WORK REQUEST: Copy out every record precisely.

Items from a data source
=== Section Start ===
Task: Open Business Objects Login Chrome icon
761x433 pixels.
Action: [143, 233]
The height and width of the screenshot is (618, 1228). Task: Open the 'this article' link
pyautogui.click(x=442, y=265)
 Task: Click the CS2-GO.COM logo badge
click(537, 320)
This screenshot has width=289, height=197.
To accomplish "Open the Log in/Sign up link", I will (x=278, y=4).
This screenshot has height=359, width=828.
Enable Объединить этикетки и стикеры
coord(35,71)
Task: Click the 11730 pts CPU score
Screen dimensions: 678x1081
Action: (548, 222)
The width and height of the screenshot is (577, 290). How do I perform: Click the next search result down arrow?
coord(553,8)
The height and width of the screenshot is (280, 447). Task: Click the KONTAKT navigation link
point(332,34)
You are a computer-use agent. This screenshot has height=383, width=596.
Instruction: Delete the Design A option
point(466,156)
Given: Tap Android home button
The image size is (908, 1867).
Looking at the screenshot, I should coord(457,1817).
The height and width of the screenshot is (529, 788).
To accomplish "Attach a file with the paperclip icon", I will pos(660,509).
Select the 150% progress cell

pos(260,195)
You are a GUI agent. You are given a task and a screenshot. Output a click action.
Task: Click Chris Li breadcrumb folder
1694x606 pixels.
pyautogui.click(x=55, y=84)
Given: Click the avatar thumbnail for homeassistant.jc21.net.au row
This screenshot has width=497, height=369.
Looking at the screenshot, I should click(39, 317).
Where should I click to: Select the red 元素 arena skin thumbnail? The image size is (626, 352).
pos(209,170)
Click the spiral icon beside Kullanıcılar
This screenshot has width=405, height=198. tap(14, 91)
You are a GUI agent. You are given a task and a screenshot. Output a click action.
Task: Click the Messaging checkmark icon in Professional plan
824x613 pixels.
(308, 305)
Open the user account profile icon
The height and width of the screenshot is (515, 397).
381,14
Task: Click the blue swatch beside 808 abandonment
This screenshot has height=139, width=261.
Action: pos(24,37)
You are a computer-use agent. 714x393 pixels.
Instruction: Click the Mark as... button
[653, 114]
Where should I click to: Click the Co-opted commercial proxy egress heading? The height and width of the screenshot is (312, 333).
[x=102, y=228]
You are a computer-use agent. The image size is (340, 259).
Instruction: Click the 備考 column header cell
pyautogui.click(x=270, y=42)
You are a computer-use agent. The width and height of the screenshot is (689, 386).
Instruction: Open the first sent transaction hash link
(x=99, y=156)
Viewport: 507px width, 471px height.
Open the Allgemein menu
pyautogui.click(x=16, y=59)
=== Section End ===
TASK RESPONSE:
Task: Open Business Objects Login Chrome icon
761x433 pixels.
Action: [143, 233]
The height and width of the screenshot is (618, 1228). Task: Open the 'this article' link
pyautogui.click(x=442, y=265)
 Task: Click the CS2-GO.COM logo badge
click(537, 320)
This screenshot has width=289, height=197.
To accomplish "Open the Log in/Sign up link", I will (x=278, y=4).
This screenshot has height=359, width=828.
Enable Объединить этикетки и стикеры
coord(35,71)
Task: Click the 11730 pts CPU score
Screen dimensions: 678x1081
Action: (548, 222)
The width and height of the screenshot is (577, 290). How do I perform: Click the next search result down arrow?
coord(553,8)
The height and width of the screenshot is (280, 447). Task: Click the KONTAKT navigation link
point(332,34)
You are a computer-use agent. This screenshot has height=383, width=596.
Instruction: Delete the Design A option
point(466,156)
Given: Tap Android home button
The image size is (908, 1867).
Looking at the screenshot, I should coord(457,1817).
The height and width of the screenshot is (529, 788).
To accomplish "Attach a file with the paperclip icon", I will pos(660,509).
Select the 150% progress cell

pos(260,195)
You are a GUI agent. You are given a task and a screenshot. Output a click action.
Task: Click Chris Li breadcrumb folder
1694x606 pixels.
pyautogui.click(x=55, y=84)
Given: Click the avatar thumbnail for homeassistant.jc21.net.au row
This screenshot has width=497, height=369.
Looking at the screenshot, I should click(39, 317).
Where should I click to: Select the red 元素 arena skin thumbnail? The image size is (626, 352).
pos(209,170)
Click the spiral icon beside Kullanıcılar
This screenshot has width=405, height=198. tap(14, 91)
You are a GUI agent. You are given a task and a screenshot. Output a click action.
Task: Click the Messaging checkmark icon in Professional plan
824x613 pixels.
(308, 305)
Open the user account profile icon
The height and width of the screenshot is (515, 397).
381,14
Task: Click the blue swatch beside 808 abandonment
This screenshot has height=139, width=261.
Action: pos(24,37)
You are a computer-use agent. 714x393 pixels.
Instruction: Click the Mark as... button
[653, 114]
Where should I click to: Click the Co-opted commercial proxy egress heading? The height and width of the screenshot is (312, 333).
[x=102, y=228]
You are a computer-use agent. The image size is (340, 259).
Instruction: Click the 備考 column header cell
pyautogui.click(x=270, y=42)
You are a computer-use agent. The width and height of the screenshot is (689, 386).
Instruction: Open the first sent transaction hash link
(x=99, y=156)
Viewport: 507px width, 471px height.
Open the Allgemein menu
pyautogui.click(x=16, y=59)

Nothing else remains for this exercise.